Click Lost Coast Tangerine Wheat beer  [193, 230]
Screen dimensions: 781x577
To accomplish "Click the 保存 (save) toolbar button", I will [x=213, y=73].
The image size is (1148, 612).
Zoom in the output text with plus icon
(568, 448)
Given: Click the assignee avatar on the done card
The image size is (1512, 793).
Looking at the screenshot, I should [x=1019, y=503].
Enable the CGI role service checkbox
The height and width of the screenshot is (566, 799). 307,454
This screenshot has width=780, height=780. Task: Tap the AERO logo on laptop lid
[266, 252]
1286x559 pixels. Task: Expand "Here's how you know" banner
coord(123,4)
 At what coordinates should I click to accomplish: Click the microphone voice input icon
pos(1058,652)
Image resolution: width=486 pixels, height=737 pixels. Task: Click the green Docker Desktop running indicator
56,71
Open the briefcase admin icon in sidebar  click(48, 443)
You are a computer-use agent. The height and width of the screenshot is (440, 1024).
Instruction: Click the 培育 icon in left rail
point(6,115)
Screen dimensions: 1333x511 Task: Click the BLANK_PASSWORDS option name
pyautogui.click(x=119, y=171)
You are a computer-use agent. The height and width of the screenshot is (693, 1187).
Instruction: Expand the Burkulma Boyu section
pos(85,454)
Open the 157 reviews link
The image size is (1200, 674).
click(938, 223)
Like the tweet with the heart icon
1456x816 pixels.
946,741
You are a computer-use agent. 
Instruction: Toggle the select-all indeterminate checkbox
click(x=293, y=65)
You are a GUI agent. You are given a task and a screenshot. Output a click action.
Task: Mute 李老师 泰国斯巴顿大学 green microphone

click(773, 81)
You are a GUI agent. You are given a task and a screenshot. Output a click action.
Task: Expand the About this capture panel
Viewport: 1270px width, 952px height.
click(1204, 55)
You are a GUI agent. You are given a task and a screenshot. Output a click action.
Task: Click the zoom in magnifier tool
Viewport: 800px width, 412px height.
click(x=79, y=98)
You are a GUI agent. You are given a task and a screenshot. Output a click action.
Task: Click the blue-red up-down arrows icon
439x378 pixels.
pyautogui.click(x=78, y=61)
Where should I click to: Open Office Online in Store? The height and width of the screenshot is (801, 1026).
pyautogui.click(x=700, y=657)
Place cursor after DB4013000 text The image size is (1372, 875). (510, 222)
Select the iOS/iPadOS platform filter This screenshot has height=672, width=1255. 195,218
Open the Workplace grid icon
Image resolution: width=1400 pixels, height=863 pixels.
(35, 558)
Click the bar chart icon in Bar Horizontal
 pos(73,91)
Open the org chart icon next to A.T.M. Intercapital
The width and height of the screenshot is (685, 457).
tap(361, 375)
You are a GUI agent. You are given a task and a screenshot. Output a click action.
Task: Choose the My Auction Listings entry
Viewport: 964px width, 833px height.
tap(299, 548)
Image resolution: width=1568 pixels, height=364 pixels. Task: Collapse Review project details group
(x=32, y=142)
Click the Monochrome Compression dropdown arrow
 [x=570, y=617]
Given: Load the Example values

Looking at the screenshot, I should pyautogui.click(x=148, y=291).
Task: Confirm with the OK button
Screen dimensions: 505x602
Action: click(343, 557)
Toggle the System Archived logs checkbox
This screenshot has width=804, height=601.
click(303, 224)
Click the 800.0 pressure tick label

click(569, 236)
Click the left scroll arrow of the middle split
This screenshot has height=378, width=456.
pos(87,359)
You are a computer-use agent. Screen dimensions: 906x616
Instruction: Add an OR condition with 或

-*-*-

Work task —
Find the lines above with the word "button". Copy them out.

Final answer —
To accomplish "Click the 保存 (save) toolbar button", I will [x=213, y=73].
Task: Confirm with the OK button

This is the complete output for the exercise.